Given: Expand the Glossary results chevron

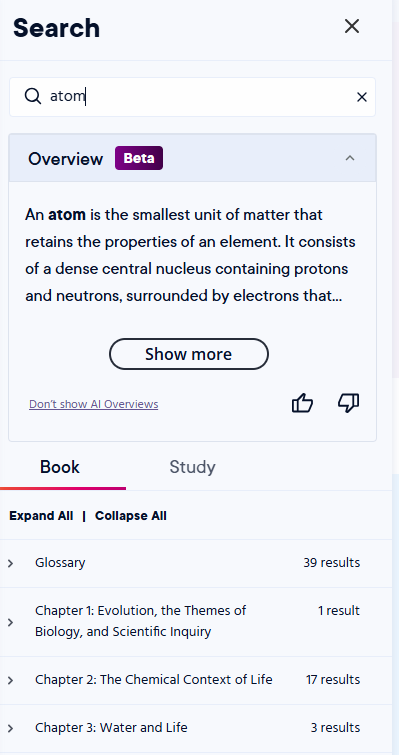Looking at the screenshot, I should point(11,563).
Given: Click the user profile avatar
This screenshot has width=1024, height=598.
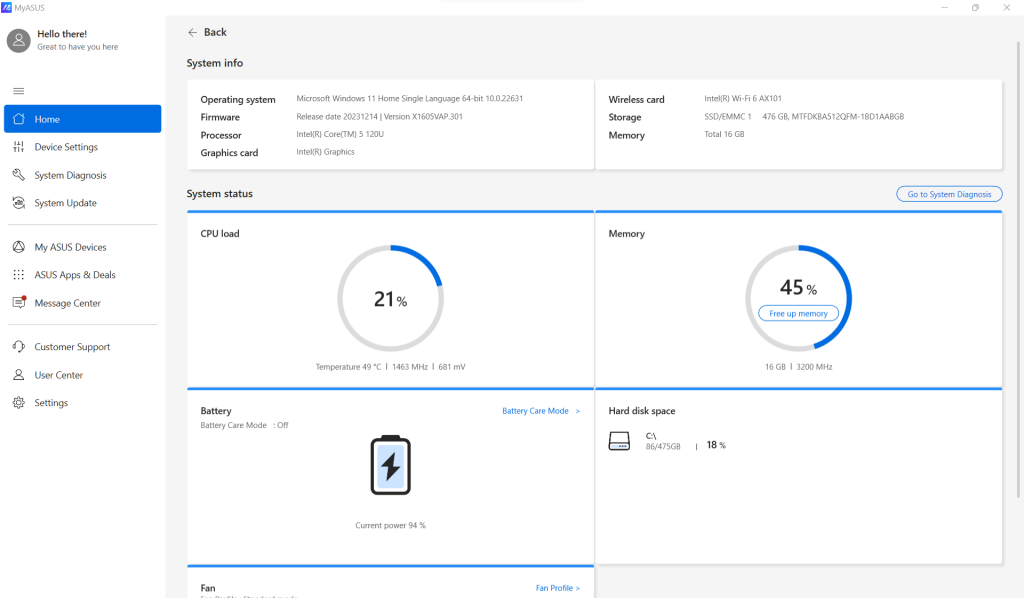Looking at the screenshot, I should coord(19,40).
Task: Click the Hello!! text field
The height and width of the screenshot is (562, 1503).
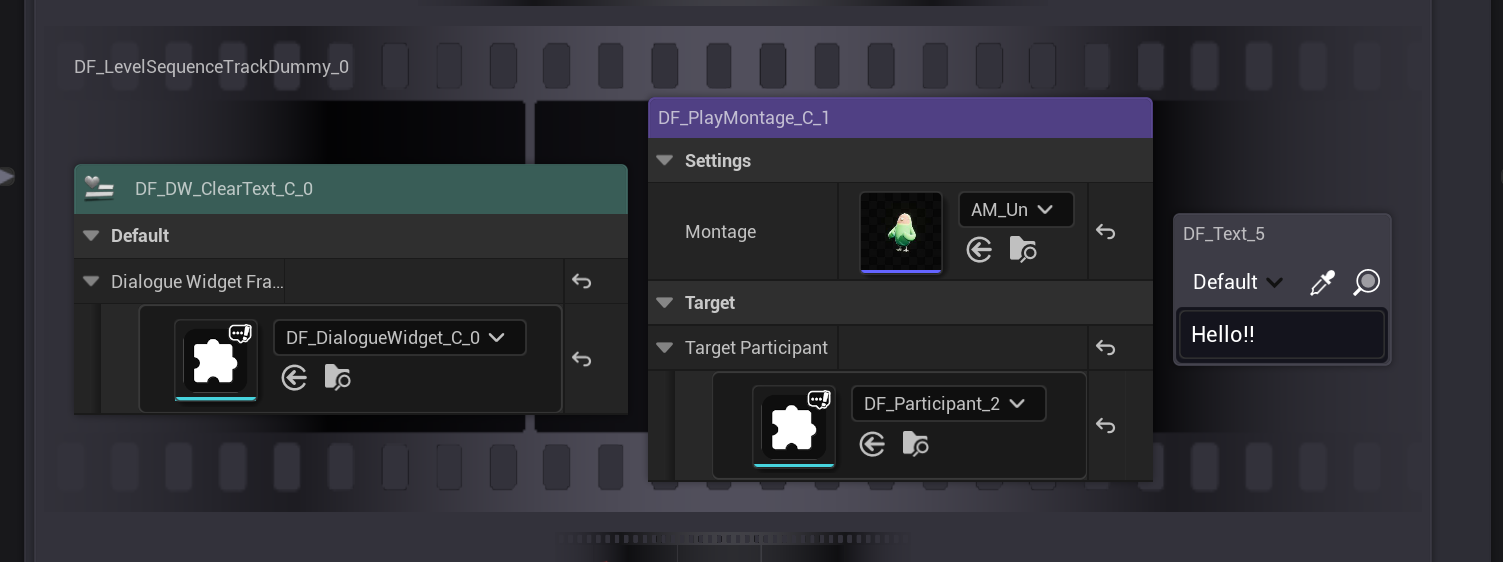Action: tap(1281, 335)
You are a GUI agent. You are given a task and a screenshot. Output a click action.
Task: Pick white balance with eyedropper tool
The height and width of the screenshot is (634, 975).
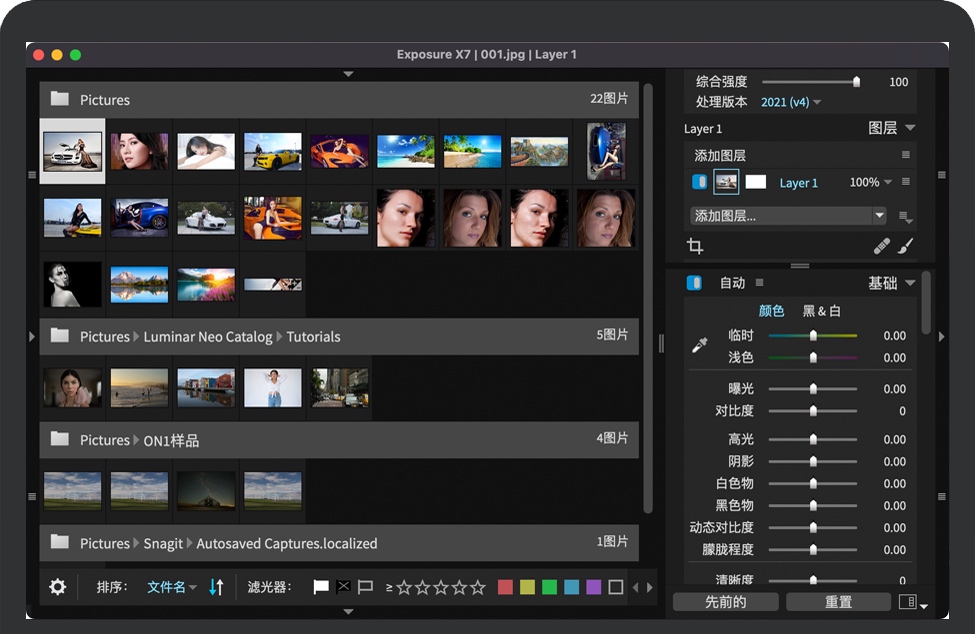click(x=700, y=345)
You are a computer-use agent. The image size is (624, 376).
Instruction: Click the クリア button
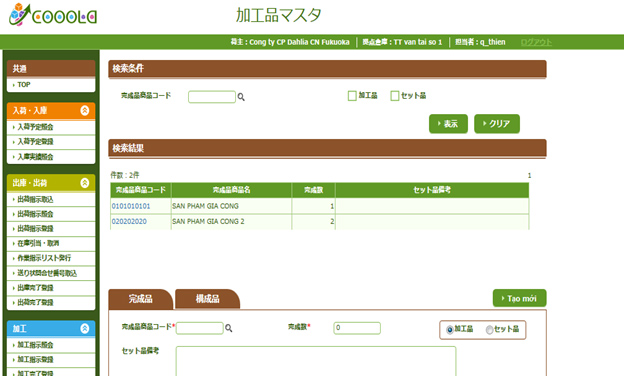coord(497,124)
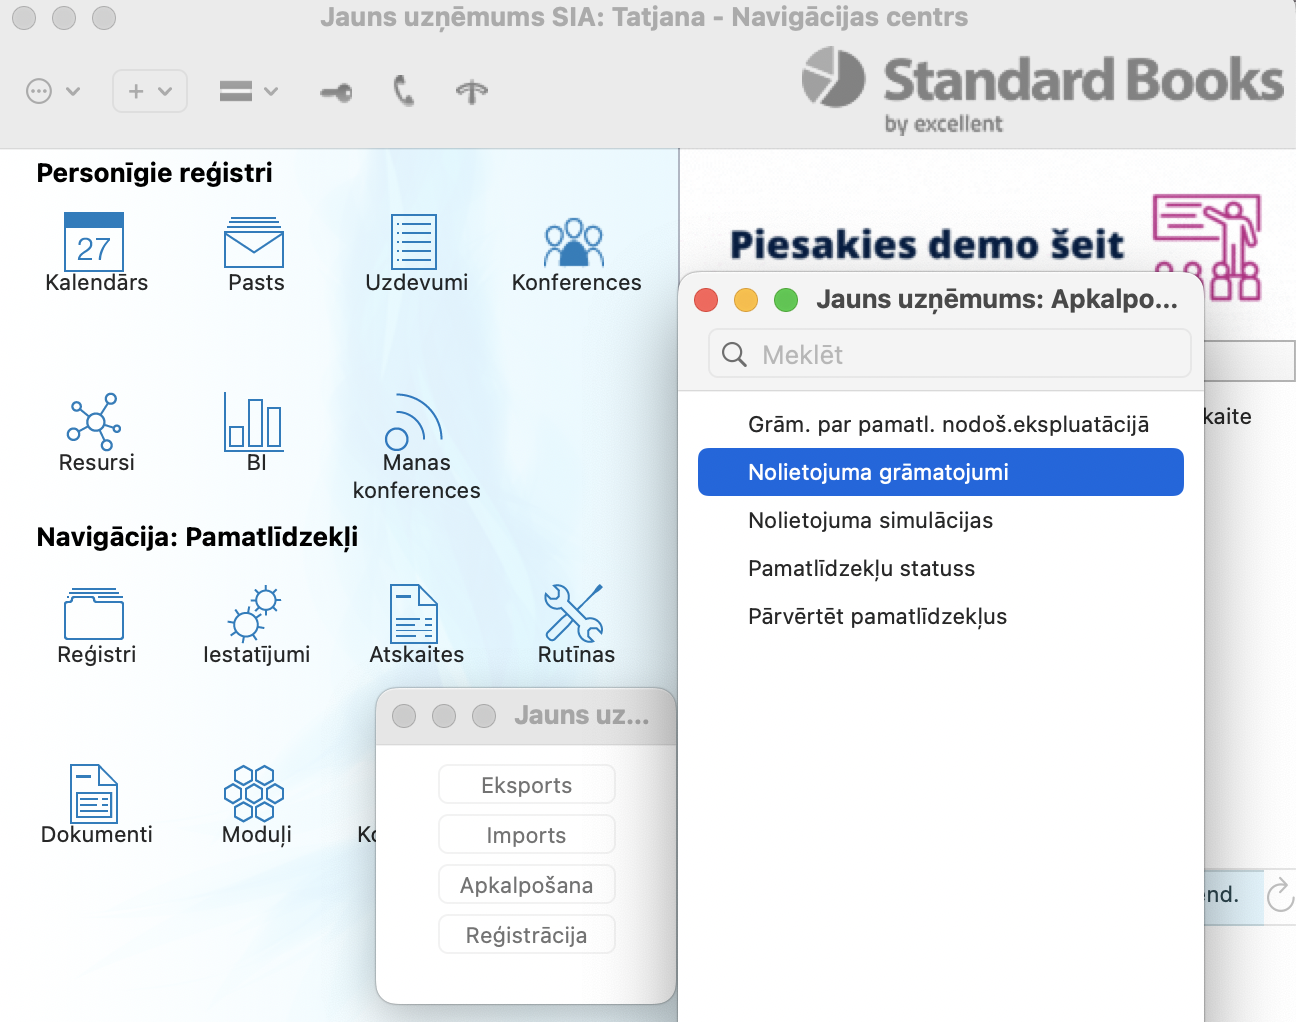This screenshot has width=1296, height=1022.
Task: Open the BI chart icon
Action: 254,421
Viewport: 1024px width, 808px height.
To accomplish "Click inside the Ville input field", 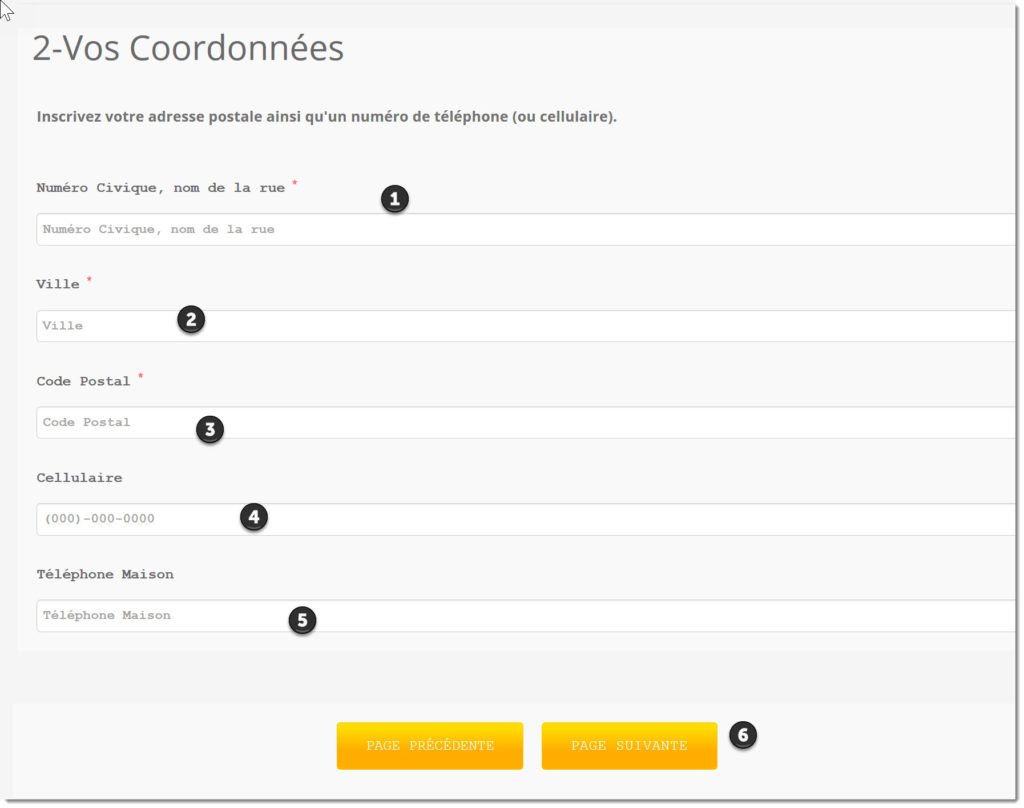I will pos(526,326).
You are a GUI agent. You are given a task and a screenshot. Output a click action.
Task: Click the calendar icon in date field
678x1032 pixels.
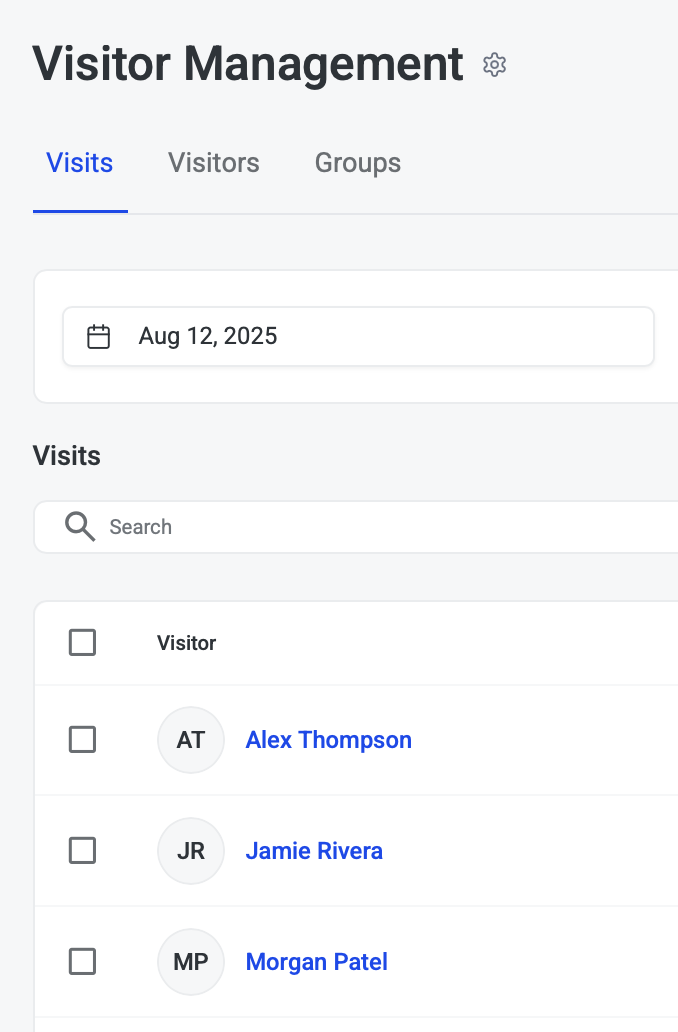(98, 336)
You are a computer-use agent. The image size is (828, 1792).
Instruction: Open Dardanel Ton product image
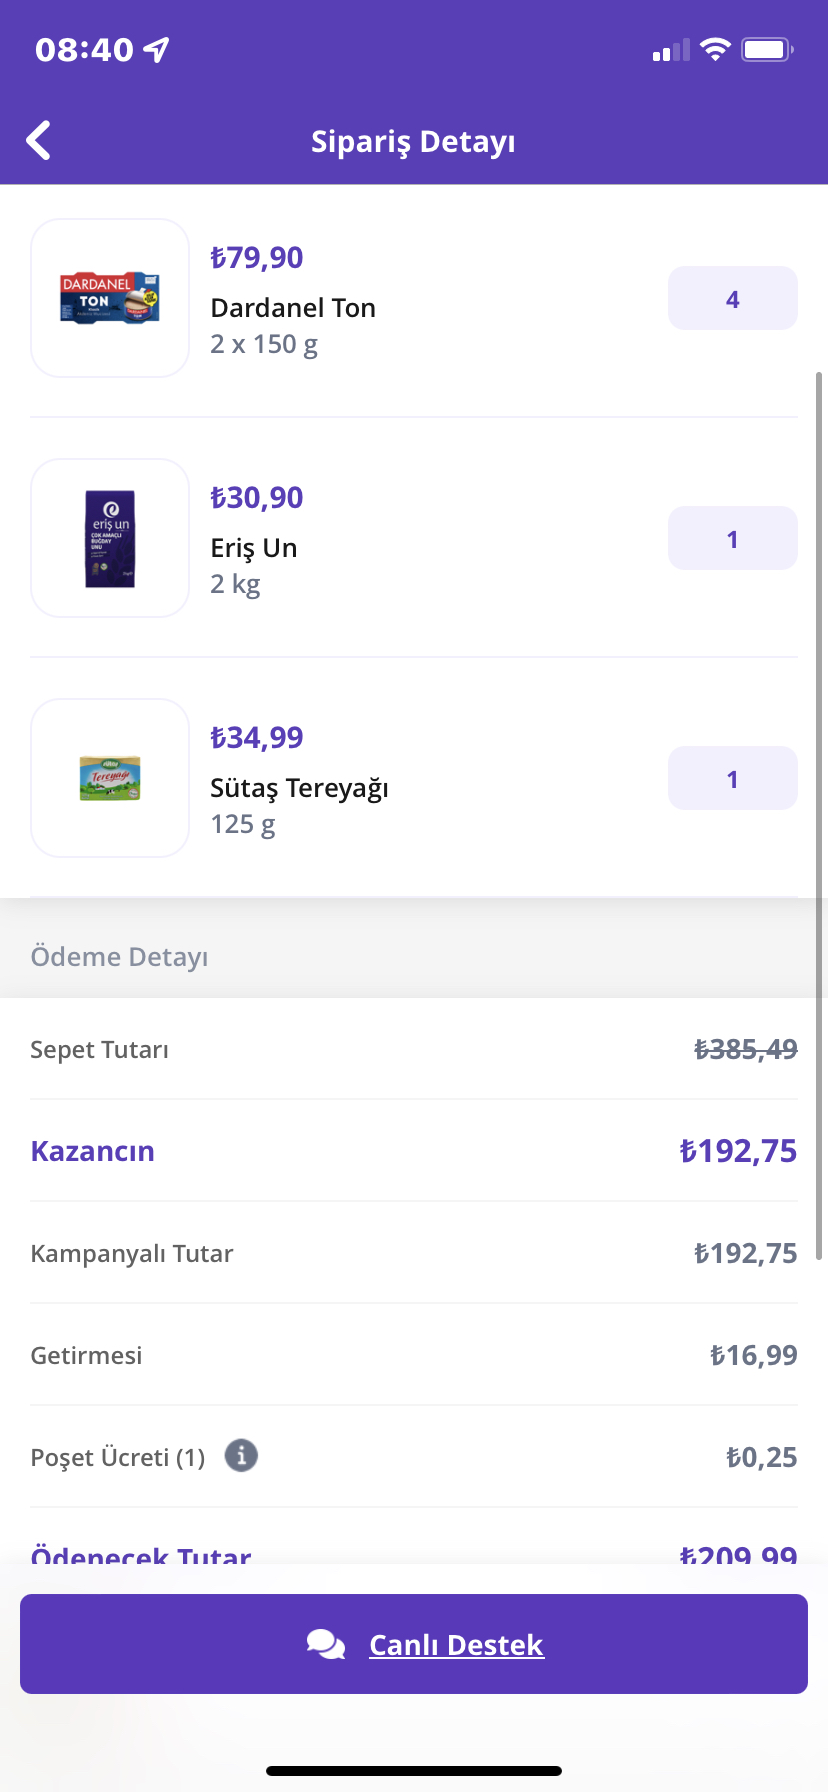click(110, 298)
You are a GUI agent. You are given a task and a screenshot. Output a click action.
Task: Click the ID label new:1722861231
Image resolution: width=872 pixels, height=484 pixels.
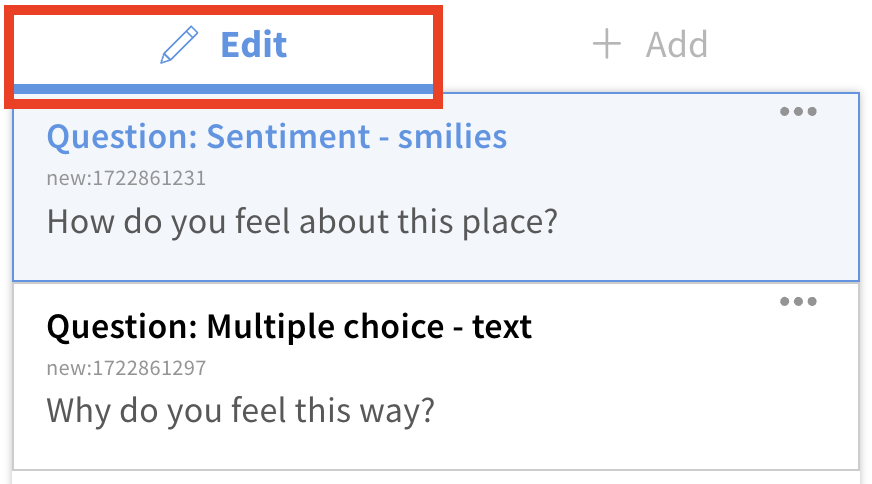coord(126,179)
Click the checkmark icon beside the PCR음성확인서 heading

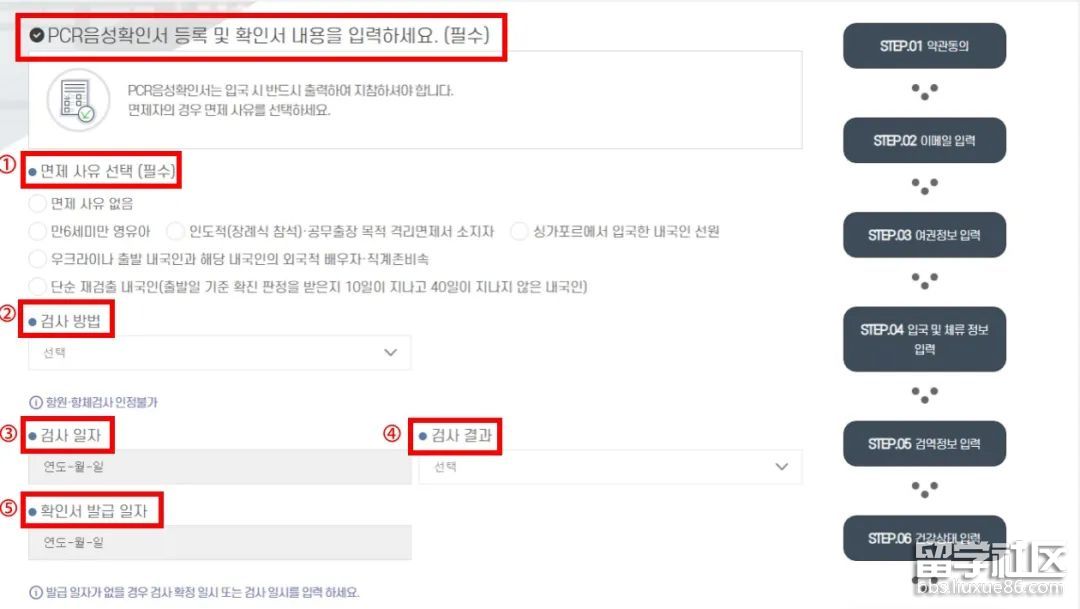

EXERCISE OBJECTIVE: Take the line that contains "Task: Click the ID label new:1722861231" and every line after it to the end of the records above; quote them exactly, leaving out the pictures.

WRITTEN ANSWER:
Task: Click the ID label new:1722861231
Image resolution: width=872 pixels, height=484 pixels.
coord(126,179)
Click the checkmark icon beside the PCR음성확인서 heading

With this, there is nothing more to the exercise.